UM OLHAR OUTRO

25 de Dezembro de 2022

O nascimento de Jesus, que celebramos todos os anos, marca um começo novo, assinalado na História com um antes e um depois, e, na vida dos crentes, como realização de uma promessa de Deus. Dada a riqueza desta novidade, encarnação de Deus no Humano, foram muitas as manifestações de júbilo ao longo da História da Humanidade. Nenhum tempo e nenhuma manifestação esgota, por si só, a densidade do mistério celebrado. Olhando a História, maravilhamo-nos com as inúmeras criações no campo da arte, sobretudo na música e na pintura. De facto, a melhor inspiração dos artistas está nos evangelhos. Já Lucas e Mateus construiram as suas narrativas da infância de Jesus deixando o não-dito em aberto de modo que todos, em todos os tempos, possam levar sempre mais longe a expressão do mistério: Deus visita o Humano e gosta de viver na Tenda dos Homens e Mulheres de todos os tempos.

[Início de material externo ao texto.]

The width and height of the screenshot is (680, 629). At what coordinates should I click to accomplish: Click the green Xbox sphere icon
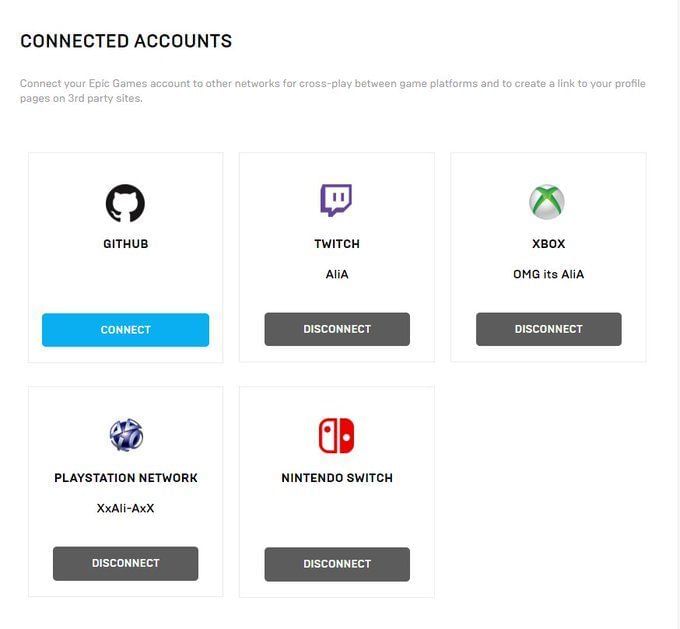547,202
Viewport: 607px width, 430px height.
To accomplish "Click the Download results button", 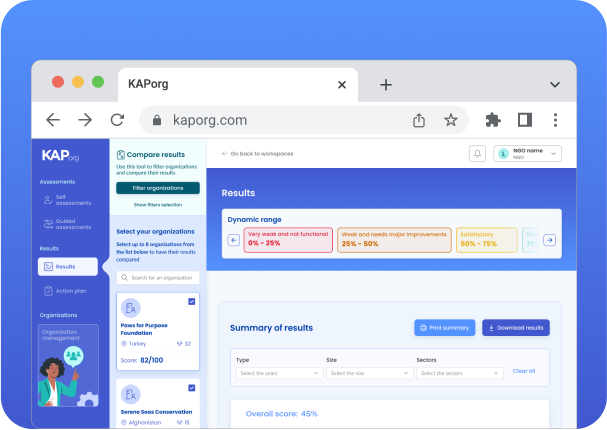I will click(515, 328).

A vida de cada cristão tem também um antes e um depois. E está marcada pelo dom que se propõe à aceitação livre por parte do ser humano. Evangelizados, ou seja, tocados pela Boa Nova de Jesus, espera-se uma aceitação livre tornando-nos seguidores de uma Mensagem, uma Boa Nova, uma nova doutrina assumida como Caminho de felicidade. É o Batismo.

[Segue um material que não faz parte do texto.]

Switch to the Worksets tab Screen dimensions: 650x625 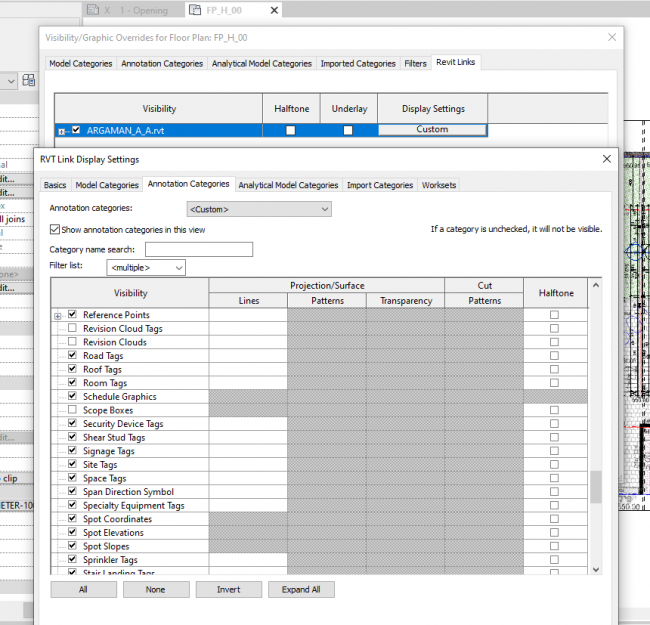pos(439,185)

O Papa Francisco dá o devido relevo a este acontecimento pessoal, a ponto de convidar a dar-lhe mais relevo do que ao nascimento. Em tempos de cristandade, o exagero foi de tal ordem que, até por medo, se batizava logo nos primeiros dias de uma criança, sem qualquer preparação que ajudasse a tomar consciência do que se vivia nos primórdios do cristianismo: as crianças eram baptizadas apenas aquelas que pertenciam a famílias cristãs, sendo estas constituídas por adultos batizados, que fizeram o catecumenado, período intenso de preparação.

Desvalorizado o elemento da adesão livre à proposta de Jesus, facilmente abandonamos a preparação, considerando que «todos estão preparados (quem acredita que tal se verifique ainda hoje?). Deste modo, facilmente o Batizado ocupa um lugar apenas social, desligado de convicções que comprometem. Ou então as convicções aparecem tocadas por práticas supersticiosas, sinais de um paganismo que se mantém. Acresce ainda que, no seio de famílias cada vez menos cristãs, o relevo passou delas para os padrinhos, condescendendo a Igreja com todas as demandas abusivas e sem qualquer respeito pelo dom de Deus, de que a Igreja deve cuidar.

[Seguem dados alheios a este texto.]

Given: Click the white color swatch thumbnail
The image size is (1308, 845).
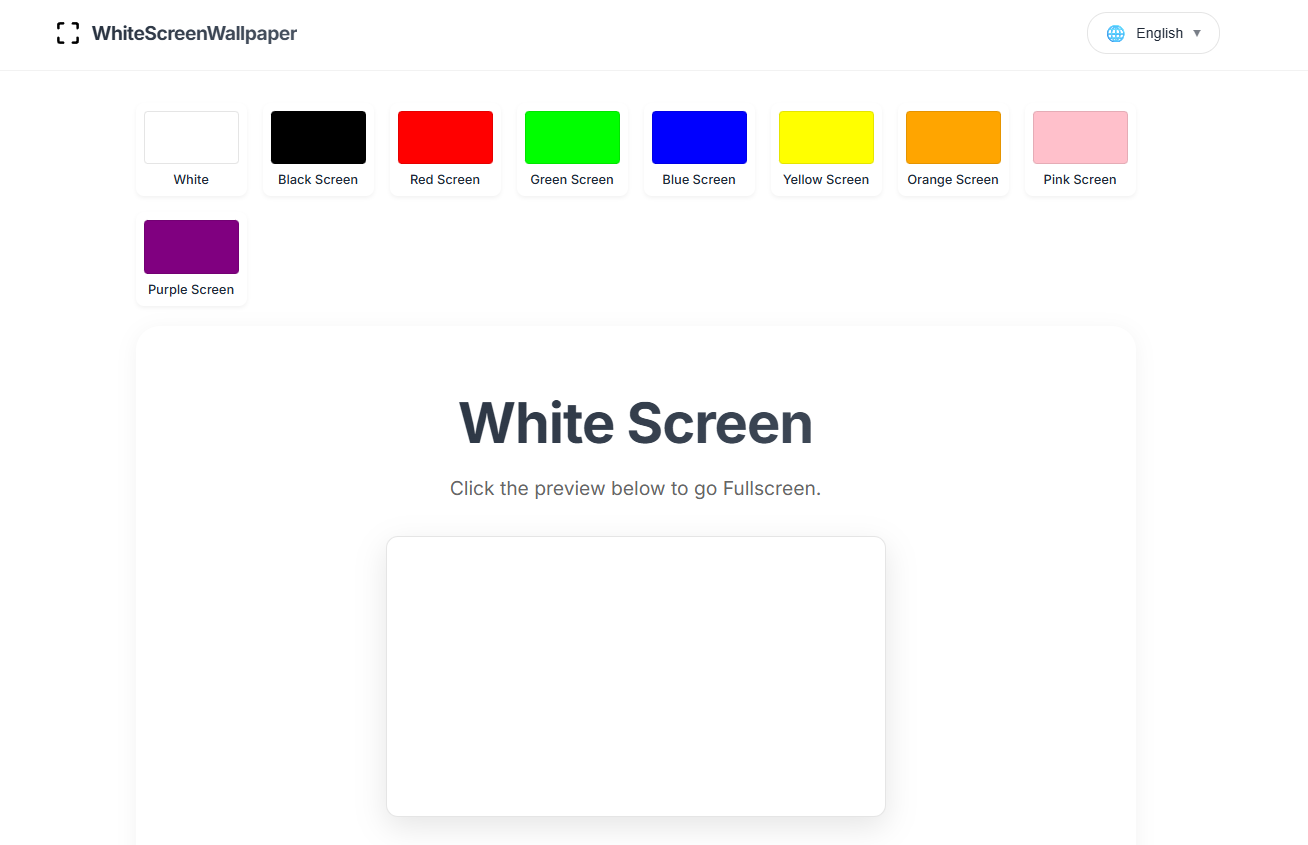Looking at the screenshot, I should [191, 137].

Ora o Batismo inicia uma vida cristã que vai crescendo ao ritmo do crescimento humano. Se este não for acompanhado por bons exemplos, primeiro dos pais e depois pelo dos padrinhos, aquele início de vida nova fica irremediavelmente e para sempre afetado. Poderemos esperar milagres no futuro? Não será tentar Deus para que faça o que nos pertence fazer como missão?

Face às dificuldades, bem reais, de conciliar a verdade do que é o Batismo cristão com as circunstâncias concretas de uma sociedade em processo acelerado de descristianização, várias experiências têm vindo a público um pouco por todo o lado. Vejo-as como tentativas aceitáveis de voltar à verdade do evangelho. Infelizmente reconheço que a tendência é a do facilitismo, que esconde a verdade da maravilha do Batismo, sacrificada à tentação de manter a cristandade, isto é, as estatísticas no número de batizados. Infelizmente teimamos em não ver a realidade: não vale a pena «falsificar» o processo. Ou evangelizamos, isto é investimos nos pais e padrinhos despertos para a realidade do dom de Deus, para o valor e novidade do Batismo, para a inserção na comunidade, ou então contentamo-nos com «acabar com os padrinhos», com banalizarmos a celebração confiando-a até a «qualquer um». Vamos admirar-nos que o «desbatismo» esteja na ordem do dia por este Ocidente decadente?

P. S. - A propósito, uma feliz surpresa ontem realizada: meu sobrinho, emigrado em Paris, disse-me há tempos que gostaria de celebrar uma missa em acção de graças no dia do baptizado, precisamente em dia de consoada. Com a esposa e os quatro filhos e toda a minha família, tal celebração precedeu a nossa Consoada.